# Whipped Butter



## ella/TO (May 24, 2011)

I'm sure in a city this size I could find it readily enough.....but, guess I'm too lazy to start trekking  up north in the city where I'm sure I would find it. Soooooo, can anyone tell me how to make whipped butter. How long would it last in the fridge?...I only use unsalted butter.....thanks in advance DC'rs......


----------



## CWS4322 (May 24, 2011)

Try this link:

Whipped Butter – Homemade Whipped Butter Recipe


----------



## Katie H (May 24, 2011)

I make my own whipped butter, but instead of milk or water, I use canola oil.  It doesn't evaporate in time like they do and the butter stays spreadable.


----------



## Andy M. (May 24, 2011)

Why can't you just whip butter?


----------



## CWS4322 (May 24, 2011)

I think because of the added milk, the whipped butter than doesn't harden. When my parents owned a restaurant, the whipped butter was made with milk and stayed fairly spreadable even when it was put in the walk-in cooler.


----------



## Andy M. (May 24, 2011)

CWS4322 said:


> I think because of the added milk, the whipped butter than doesn't harden. When my parents owned a restaurant, the whipped butter was made with milk and stayed fairly spreadable even when it was put in the walk-in cooler.

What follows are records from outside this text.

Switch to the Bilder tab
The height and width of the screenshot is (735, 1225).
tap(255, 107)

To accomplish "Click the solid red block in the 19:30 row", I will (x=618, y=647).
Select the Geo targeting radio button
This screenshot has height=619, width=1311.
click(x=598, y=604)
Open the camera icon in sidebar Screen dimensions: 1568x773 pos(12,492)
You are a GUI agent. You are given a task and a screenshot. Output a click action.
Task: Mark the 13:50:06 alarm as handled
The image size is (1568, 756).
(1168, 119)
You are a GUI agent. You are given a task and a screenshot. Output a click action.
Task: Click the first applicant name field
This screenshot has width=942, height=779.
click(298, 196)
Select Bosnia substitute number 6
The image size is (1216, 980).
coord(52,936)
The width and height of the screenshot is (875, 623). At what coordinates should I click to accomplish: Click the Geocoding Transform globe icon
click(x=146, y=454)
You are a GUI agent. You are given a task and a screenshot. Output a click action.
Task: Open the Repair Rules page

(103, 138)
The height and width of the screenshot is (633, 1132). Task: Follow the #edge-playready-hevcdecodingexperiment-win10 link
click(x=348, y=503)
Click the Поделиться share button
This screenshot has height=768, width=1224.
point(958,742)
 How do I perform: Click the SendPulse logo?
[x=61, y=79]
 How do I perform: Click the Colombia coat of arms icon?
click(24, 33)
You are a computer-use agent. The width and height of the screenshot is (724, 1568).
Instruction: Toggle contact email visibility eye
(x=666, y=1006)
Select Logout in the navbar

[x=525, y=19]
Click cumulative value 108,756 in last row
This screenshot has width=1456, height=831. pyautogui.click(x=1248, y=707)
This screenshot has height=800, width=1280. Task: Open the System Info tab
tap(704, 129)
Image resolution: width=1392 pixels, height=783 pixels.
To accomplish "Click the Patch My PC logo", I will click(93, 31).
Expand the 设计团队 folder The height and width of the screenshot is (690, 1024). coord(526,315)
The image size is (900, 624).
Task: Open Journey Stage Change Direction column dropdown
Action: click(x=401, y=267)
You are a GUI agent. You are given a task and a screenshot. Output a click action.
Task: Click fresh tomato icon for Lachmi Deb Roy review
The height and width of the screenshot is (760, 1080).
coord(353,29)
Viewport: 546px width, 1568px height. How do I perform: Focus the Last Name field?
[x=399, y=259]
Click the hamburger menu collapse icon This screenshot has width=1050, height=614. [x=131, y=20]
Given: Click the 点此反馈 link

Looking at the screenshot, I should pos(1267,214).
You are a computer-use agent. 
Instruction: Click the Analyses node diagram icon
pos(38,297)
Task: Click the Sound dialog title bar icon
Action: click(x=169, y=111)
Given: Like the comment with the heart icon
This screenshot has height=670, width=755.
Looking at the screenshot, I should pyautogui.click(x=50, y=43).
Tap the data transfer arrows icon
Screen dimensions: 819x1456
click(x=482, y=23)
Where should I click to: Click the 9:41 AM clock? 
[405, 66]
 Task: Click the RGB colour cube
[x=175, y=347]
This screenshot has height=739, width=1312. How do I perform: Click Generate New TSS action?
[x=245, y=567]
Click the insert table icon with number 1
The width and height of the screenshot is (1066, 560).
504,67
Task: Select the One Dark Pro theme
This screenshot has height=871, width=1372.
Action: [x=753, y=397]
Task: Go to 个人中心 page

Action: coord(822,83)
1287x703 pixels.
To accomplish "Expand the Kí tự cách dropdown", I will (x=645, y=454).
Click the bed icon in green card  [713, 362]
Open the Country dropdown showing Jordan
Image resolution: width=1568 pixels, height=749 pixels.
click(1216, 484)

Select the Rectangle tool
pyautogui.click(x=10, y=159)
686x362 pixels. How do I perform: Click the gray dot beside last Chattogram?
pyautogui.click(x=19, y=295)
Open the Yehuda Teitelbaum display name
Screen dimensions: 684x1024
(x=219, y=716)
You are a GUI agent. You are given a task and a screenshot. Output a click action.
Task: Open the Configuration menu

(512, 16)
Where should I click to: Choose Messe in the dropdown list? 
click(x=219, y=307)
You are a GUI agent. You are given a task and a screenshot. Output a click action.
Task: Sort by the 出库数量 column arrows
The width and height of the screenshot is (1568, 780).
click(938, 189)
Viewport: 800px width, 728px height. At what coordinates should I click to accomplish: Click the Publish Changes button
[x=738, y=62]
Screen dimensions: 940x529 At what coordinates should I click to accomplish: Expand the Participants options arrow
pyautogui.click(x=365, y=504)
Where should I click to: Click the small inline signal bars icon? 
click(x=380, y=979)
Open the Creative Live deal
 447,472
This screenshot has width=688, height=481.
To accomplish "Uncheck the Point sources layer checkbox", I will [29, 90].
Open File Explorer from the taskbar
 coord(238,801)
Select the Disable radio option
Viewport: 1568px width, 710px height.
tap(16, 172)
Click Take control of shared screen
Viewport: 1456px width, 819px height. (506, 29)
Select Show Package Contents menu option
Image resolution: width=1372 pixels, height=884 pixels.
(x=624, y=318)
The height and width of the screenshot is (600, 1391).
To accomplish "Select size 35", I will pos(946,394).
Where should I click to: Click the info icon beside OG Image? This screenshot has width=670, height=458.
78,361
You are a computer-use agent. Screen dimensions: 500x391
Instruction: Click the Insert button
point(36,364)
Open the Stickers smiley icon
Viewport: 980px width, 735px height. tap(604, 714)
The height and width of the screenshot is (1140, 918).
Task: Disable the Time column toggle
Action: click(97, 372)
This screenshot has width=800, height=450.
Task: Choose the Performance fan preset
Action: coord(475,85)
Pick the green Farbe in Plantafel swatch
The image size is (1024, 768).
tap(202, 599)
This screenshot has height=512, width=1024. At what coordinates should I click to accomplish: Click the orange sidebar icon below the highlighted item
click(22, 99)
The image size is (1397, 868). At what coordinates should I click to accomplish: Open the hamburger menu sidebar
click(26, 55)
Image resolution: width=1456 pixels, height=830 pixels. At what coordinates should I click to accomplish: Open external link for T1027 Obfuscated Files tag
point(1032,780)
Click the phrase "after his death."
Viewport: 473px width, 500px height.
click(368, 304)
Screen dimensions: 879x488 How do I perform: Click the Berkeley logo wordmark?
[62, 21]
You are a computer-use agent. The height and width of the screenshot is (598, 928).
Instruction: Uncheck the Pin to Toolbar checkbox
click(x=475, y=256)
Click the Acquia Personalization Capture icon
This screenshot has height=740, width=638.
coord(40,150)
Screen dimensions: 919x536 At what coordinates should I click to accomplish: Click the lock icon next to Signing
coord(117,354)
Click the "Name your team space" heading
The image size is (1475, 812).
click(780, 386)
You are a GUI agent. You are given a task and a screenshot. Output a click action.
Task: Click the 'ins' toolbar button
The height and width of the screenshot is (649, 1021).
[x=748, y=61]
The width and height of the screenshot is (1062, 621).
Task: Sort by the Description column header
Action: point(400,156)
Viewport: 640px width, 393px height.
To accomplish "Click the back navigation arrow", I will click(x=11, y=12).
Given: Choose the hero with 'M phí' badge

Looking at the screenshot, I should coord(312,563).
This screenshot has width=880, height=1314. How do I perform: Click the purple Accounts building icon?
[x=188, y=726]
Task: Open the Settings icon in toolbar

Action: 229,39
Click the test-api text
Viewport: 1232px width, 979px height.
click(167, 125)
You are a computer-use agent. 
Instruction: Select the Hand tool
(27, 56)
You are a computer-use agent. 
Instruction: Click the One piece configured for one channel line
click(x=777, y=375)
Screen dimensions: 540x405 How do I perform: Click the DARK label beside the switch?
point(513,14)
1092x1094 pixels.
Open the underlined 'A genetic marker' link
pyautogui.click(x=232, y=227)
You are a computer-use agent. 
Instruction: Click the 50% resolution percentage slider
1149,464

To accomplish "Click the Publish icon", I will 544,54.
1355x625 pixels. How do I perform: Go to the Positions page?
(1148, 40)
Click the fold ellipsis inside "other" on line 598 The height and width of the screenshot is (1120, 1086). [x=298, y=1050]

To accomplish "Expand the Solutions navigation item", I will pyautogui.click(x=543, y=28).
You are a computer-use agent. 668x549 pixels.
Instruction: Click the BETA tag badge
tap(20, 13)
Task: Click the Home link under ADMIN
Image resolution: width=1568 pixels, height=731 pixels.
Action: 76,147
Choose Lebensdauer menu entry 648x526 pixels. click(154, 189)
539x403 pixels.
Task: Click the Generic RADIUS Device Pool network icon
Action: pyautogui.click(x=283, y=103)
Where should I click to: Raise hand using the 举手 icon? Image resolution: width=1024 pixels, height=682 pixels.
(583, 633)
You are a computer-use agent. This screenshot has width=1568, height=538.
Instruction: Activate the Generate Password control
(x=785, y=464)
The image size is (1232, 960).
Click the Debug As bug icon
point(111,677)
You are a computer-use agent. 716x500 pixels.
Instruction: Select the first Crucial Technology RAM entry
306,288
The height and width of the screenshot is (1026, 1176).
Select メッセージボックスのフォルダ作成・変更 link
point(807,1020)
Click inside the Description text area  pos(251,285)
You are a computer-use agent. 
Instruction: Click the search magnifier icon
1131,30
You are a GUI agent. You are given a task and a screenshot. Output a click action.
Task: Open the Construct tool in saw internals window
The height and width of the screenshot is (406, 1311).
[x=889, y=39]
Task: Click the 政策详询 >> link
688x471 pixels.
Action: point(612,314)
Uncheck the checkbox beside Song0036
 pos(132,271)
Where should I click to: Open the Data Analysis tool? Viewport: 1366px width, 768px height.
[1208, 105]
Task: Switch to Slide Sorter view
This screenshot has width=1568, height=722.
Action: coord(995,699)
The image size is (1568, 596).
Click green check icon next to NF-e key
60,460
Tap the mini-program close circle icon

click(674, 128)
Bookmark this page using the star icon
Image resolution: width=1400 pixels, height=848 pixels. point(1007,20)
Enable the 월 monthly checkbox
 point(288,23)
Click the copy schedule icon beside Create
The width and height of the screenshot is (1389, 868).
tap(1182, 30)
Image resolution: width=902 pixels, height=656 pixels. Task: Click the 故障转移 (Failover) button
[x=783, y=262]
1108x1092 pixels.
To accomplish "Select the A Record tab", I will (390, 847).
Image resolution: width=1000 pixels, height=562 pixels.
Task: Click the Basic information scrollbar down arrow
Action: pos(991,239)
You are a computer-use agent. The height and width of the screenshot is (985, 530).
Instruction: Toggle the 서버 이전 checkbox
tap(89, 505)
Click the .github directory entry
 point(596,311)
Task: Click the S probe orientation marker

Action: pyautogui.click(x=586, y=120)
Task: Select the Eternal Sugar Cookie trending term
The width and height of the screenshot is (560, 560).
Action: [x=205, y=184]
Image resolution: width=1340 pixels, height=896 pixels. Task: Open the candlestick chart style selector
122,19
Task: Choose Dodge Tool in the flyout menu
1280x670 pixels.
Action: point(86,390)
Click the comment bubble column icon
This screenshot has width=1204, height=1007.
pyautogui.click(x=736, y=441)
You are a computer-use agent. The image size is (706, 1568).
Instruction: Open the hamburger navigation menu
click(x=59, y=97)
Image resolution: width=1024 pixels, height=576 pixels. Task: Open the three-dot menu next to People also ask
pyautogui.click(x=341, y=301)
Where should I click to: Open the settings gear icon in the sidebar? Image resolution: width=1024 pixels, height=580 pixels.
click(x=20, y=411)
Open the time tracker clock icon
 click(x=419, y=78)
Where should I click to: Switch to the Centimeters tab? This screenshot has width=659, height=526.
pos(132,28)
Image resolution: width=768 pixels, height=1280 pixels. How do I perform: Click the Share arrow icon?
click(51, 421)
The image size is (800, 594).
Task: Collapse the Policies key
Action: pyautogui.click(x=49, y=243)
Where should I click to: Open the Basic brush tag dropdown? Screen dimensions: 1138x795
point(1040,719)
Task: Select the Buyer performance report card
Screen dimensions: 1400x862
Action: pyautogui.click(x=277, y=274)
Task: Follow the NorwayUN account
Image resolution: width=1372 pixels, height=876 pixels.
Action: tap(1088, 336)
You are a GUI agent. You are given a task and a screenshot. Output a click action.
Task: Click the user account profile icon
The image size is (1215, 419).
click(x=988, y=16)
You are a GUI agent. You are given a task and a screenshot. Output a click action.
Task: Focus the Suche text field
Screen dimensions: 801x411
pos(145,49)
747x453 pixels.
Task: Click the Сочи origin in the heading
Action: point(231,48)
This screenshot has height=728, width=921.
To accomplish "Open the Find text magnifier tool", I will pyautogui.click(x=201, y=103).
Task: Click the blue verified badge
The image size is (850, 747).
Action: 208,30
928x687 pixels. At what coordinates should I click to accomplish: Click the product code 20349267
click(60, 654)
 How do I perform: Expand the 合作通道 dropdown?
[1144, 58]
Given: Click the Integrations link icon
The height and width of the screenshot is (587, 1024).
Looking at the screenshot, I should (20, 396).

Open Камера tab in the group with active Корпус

I thought that was the point of whipping it - to keep it spreadable at refrigerator temperatures.


----------



## ella/TO (May 24, 2011)

Thanks all....knew you'd come thru' for me!!!


----------



## CWS4322 (May 24, 2011)

I don't think whipping it alone will let it remain soft. All that does is add air. I think the liquid is what works--although, I would think adding oil would mean that it would harden because oil gets thick...but maybe the reason for whipping is about cutting the cost of butter and not about having it spreadable <g>.


----------



## ella/TO (May 24, 2011)

I'm not looking to cut the cost, CWS....just remember how good it tasted when I last tasted it. And altho' my hubby uses oleo, I only use butter, not a lot, but at my age, what the H.....I like to enjoy myself....LOL


----------



## CWS4322 (May 24, 2011)

I agree--there are some things in life not worth compromising. For me, unsalted butter is not worth compromising...


----------